■ Records provided ■
____

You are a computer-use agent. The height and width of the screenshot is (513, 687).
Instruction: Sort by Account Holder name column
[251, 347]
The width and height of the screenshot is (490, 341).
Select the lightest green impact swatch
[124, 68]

____

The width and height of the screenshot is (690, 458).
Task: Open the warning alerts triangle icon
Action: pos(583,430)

____

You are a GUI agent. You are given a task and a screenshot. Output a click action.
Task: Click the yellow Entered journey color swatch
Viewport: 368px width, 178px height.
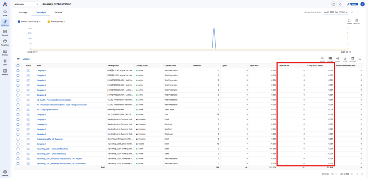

____

■ Exercise ■
In the listing, start at the line containing "You are a GUI" and end after the line containing "Viewport: 368px width, 178px height.". Write out only those lines again, changing "yellow" to "green" and leaving everything else as it is.

■ Completed exercise ■
You are a GUI agent. You are given a task and a screenshot. Output a click action.
Task: Click the green Entered journey color swatch
Viewport: 368px width, 178px height.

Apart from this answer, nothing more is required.